Learnt Image Compression
ref: EE274-2023-lec16
Introduction
Image compression is about reducing the redundacy stored in an image.
In traditional methods like JPEG, the image is converted and quantinized, followed by a lossess compression.
The color space transformation and DCT are linear operations, and its possible to do better with non-linear operations.
Also, there are tons of hand tuned parameters in JPEG, which can be learned by a neural network.
ML Review
ML is essentially using linear combinations and non-linear activation functions to approximate the relationship inside data.
The key to learn is to use gradient descent to update the weights and minimize the loss function, and backpropagation is the algorithm to calculate this.
After a forward pass, the parameter is at a known function composed of the loss function, the activation functions and the activation values, making the calculation of the gradient a direct process.
One requirement for the backpropagation to work is that all the functions in the process need to be differentiable.
Autoencoder
Autoencoder is an unsupervised learning algorithm that contains a bottle neck layer with small number of neurons, and the loss function is the difference between the input and the output.
This forces the network to learn the most important features of the input, and the bottleneck layer is the compressed representation of the input.
Learnt Image Compression
To design an end-to-end ML model for image compression, a direct approach is to replace the DCT/I-DCT transform with an autoencoder network:
In order to train this network, a loss function is needed to be deisgned.

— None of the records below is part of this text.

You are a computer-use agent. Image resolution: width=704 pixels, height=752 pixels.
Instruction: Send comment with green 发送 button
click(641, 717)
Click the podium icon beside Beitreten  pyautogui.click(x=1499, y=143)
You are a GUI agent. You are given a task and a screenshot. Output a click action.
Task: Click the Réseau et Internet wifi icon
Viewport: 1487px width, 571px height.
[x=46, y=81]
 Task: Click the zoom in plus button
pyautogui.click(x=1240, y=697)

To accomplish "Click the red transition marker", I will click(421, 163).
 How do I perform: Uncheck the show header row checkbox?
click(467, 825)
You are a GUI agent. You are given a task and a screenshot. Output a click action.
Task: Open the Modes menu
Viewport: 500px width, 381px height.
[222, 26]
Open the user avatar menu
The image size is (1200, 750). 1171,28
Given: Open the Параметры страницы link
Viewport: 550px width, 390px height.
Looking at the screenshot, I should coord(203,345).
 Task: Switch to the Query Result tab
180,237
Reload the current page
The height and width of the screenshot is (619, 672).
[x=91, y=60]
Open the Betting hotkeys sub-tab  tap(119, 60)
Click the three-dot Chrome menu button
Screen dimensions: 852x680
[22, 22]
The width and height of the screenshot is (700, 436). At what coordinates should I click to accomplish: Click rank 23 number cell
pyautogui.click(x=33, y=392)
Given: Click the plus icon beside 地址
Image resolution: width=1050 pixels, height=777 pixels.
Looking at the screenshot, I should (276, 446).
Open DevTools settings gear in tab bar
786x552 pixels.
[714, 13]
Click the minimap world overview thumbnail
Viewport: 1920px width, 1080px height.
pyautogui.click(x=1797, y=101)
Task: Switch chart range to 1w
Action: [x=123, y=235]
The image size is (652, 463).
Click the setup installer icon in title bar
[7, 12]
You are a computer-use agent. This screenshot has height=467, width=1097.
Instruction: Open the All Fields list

Based on the Rate-Distorion theory, the loss function should be in the form of $L = R + \lambda D$, aiming to minimizing two terms and balancing the trade-off between them.
The rate term $R$ is the number of bits needed to represent the compressed image, and the distortion term $D$ is the difference between the input and the output.
The rate can be expressed as the entropy, which is calculated from the distribution of the compressed representation $-\log{P(\hat{z})}$
Therefore, the whole loss function can be expressed as:
$L = -\log P(\hat{z}) + \lambda d(I, \hat I)$
However, the discrete entropy is not differentiable. The solution is to approximate it using a continuous distribution(Variational AutoEncoder, VAE), like $\cal{N}(0, 1)$: $P(\hat{z}) = \text{CDF}(\hat{z} + 0.5) - \text{CDF}(\hat{z} - 0.5)$
Another problem is the quantinizaiton process, which is also not differentiable. The workaroud is to view it as adding a constant noise to the compressed representation, which doen’t affect the gradient.
Hence, we have a trainable end-to-end ML model for image compression now.
Q&A
Q: How can the model calculate the gradient if the loss is calculated from an intermidiate layer?
A: When the loss is backpropagated to the relavant layer, the related gradient can be calculated directly from the loss function instead of the previous layer’s gradient.
Q: How can we ensure that the encoded representation is of the determined distribution?
A: As the approximated distribution’s entropy is minimized, the model will learn to generate the encoded representation that is close to the distribution.